Mr. Kelly, your members have suffered a real drubbing over the last three years. They've been hit by heavy new regulations at a provincial level and they're imminently facing new federal carbon taxes with no prospect of any offsetting reductions.
They came under attack with the tax increases of July 18, 2017, which were an existential threat to many businesses. Also, any so-called gains that had been made were already there, of course. The reduction of the small business rate to 9% was already legislated back in the 2015 budget. The current government took it away and then brought it back, under some pressure, so that's not a gain; it's just a reclamation of something that small businesses already had. The only reason the government backed off in the attack on small businesses that it initiated last summer was that there was a spontaneous grassroots uprising across the country of individual entrepreneurs who are otherwise apolitical but who realized that their very businesses were under threat.
My concern is that as long as the political dynamic doesn't change, that won't change. None of what I just described will change either. The trajectory is set and it will continue.
A moment ago, you said that 25% of seniors think their CPP will rise, when in fact we all know that's not true. If we're lucky, somewhere down the road, 10 to 15 years from now, it will be middle-aged people who will then be retired who will get some break. When you stated that fact, you actually encouraged the government to go ahead with its existing plan, because you pointed to a public relations advantage to them in doing so, even though the public policy advantage is not a real one.

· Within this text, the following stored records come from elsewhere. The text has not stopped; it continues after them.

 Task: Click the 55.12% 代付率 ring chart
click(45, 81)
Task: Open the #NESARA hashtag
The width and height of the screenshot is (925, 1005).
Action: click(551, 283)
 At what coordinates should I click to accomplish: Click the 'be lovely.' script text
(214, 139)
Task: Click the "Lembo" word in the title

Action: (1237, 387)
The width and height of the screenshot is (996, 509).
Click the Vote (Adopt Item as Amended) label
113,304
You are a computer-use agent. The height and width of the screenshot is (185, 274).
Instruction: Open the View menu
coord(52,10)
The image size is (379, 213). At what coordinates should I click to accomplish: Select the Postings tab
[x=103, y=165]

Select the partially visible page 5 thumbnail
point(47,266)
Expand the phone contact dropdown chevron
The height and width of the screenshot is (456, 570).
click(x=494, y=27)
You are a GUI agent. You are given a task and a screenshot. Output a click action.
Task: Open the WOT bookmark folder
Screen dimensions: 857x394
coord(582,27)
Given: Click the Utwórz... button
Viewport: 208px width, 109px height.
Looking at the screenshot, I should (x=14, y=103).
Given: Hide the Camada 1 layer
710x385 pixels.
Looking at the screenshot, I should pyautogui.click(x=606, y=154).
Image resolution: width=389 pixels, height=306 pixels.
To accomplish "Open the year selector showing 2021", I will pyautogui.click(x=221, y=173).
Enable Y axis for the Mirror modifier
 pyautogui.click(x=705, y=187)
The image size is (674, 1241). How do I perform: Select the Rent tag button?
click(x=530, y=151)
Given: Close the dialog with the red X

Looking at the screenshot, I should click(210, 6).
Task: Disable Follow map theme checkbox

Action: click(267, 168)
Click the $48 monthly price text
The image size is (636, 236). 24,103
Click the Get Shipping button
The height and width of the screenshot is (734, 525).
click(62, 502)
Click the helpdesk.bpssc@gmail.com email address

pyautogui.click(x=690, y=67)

I guess my question relates to whether or not the method of just sending politicians briefing notes and making testimony and writing op-eds in newspapers that politicians read is enough, or if it's time to work on changing public opinion.
I can tell you that politicians go out and door-knock, and if they hear something at 10 or 15 doors in an evening, they act on it, whereas if they get a briefing note from an Ottawa lobbyist....
What's the strategy to invest in changing public opinion instead of just lobbying politicians?